"Summer's Comin'" is a song co-written and recorded by American country music singer Clint Black.  It was released in March 1995 as the third single from his album One Emotion. The song reached the top of the Billboard Hot Country Singles & Tracks chart and the Canadian RPM Country Tracks chart.  It was written by Black and Hayden Nicholas.

Critical reception
Deborah Evans Price, of Billboard magazine reviewed the song unfavorably, questioning why Black would want to "waste his time composing refried Beach Boys music like this?" She concludes the review by saying that it sounds like Black "has been spending a little too much time in the sun."

Music video
The music video (directed entirely by Black himself) begins with a man (actor and TV personality Howie Mandel) skipping out from his job on a beautiful day and driving to a beach.
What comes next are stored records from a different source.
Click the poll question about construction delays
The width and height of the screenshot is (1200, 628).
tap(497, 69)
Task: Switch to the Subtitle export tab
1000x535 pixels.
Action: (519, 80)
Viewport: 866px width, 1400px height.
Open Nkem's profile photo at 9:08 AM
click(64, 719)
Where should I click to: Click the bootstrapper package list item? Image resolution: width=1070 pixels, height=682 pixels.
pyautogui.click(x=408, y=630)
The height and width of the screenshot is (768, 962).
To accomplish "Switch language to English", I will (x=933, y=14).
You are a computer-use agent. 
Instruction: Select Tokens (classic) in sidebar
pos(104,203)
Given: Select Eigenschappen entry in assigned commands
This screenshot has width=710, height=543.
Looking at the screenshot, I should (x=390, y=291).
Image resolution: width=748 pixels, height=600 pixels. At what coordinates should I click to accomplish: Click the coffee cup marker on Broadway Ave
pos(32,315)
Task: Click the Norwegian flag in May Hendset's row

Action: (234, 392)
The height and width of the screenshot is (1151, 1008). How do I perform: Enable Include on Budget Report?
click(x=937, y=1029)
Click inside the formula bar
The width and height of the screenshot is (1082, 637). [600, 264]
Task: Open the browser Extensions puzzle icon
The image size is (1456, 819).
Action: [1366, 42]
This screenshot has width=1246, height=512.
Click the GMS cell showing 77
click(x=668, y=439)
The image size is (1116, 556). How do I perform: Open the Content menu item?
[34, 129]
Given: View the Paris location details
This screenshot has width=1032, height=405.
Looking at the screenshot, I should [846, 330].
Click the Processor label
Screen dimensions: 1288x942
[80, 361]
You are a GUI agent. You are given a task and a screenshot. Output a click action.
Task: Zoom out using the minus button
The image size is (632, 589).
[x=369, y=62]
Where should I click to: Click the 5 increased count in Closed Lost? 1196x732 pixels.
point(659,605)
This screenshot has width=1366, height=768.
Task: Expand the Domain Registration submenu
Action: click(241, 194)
There are many women there, but every woman he approaches turns out to be a man. His exploits on the beach are interwoven with shots of Black playing guitar and singing on that same beach. At the end of the video, a woman (Lisa Hartman Black, Clint Black's real-life wife) waves as she climbs off of a personal water craft and begins running towards Mandel. He opens his arms, assuming that she's running to him. But she shoves him aside and runs to Black instead, who turns to Mandel and says, "Don't even think about it." As Mandel appears heartbroken, actor Joey Lawrence (from the NBC TV series Blossom) pops up in front of the camera and utters his signature catchphrase, "Whoa!".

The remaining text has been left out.